◆ Exercise prompt
Render the listing as a Markdown table with columns "Row" and "Text", from the line containing "Where should I click to: Click location" up to and including the line containing "point(109,209)". Number each non-blank line in "Row" and put the line itself in "Text".

◆ Dataset extract
## Begin

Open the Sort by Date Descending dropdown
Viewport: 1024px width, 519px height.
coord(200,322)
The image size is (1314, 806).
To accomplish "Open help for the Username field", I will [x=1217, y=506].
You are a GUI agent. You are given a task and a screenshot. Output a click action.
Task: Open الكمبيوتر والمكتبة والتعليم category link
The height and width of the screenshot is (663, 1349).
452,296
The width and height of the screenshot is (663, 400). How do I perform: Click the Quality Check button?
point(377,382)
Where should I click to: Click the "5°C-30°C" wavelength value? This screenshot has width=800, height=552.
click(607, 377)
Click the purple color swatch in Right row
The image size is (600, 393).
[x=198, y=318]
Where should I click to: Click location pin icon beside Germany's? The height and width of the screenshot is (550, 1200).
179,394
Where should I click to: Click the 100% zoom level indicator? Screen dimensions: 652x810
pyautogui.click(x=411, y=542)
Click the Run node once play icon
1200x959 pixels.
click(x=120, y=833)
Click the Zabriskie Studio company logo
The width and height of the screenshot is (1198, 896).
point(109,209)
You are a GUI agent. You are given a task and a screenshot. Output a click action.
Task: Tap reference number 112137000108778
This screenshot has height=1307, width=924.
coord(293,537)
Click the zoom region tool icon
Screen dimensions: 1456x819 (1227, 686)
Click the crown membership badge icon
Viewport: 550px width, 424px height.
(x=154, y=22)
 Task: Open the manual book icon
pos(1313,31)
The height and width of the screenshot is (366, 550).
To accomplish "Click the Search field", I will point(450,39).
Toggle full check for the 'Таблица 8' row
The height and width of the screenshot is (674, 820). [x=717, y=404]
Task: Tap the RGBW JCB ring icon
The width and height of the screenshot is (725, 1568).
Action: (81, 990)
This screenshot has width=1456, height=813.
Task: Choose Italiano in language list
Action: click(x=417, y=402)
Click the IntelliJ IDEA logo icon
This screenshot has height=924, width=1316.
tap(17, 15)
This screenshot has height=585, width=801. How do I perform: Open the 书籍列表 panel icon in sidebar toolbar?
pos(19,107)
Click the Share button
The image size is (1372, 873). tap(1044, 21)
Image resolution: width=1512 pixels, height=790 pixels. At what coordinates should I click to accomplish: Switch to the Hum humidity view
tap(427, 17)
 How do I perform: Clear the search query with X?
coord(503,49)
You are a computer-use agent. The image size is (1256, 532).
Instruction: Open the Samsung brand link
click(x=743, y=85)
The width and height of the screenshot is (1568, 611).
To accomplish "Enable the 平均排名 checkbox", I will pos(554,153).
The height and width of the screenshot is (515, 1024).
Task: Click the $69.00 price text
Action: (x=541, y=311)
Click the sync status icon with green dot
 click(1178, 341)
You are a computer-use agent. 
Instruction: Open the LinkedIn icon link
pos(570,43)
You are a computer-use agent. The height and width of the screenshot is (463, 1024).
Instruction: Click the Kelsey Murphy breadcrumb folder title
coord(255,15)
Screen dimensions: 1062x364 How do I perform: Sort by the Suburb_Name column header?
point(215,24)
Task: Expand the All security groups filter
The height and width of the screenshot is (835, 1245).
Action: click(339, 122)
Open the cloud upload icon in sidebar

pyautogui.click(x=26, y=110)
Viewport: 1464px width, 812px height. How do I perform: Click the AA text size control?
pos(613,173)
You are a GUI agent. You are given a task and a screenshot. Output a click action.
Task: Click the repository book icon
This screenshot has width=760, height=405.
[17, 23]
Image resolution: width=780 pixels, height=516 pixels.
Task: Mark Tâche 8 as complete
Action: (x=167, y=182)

## End

◆ Response
| Row | Text |
|---|---|
| 1 | Where should I click to: Click location pin icon beside Germany's? The height and width of the screenshot is (550, 1200). |
| 2 | 179,394 |
| 3 | Where should I click to: Click the 100% zoom level indicator? Screen dimensions: 652x810 |
| 4 | pyautogui.click(x=411, y=542) |
| 5 | Click the Run node once play icon |
| 6 | 1200x959 pixels. |
| 7 | click(x=120, y=833) |
| 8 | Click the Zabriskie Studio company logo |
| 9 | The width and height of the screenshot is (1198, 896). |
| 10 | point(109,209) |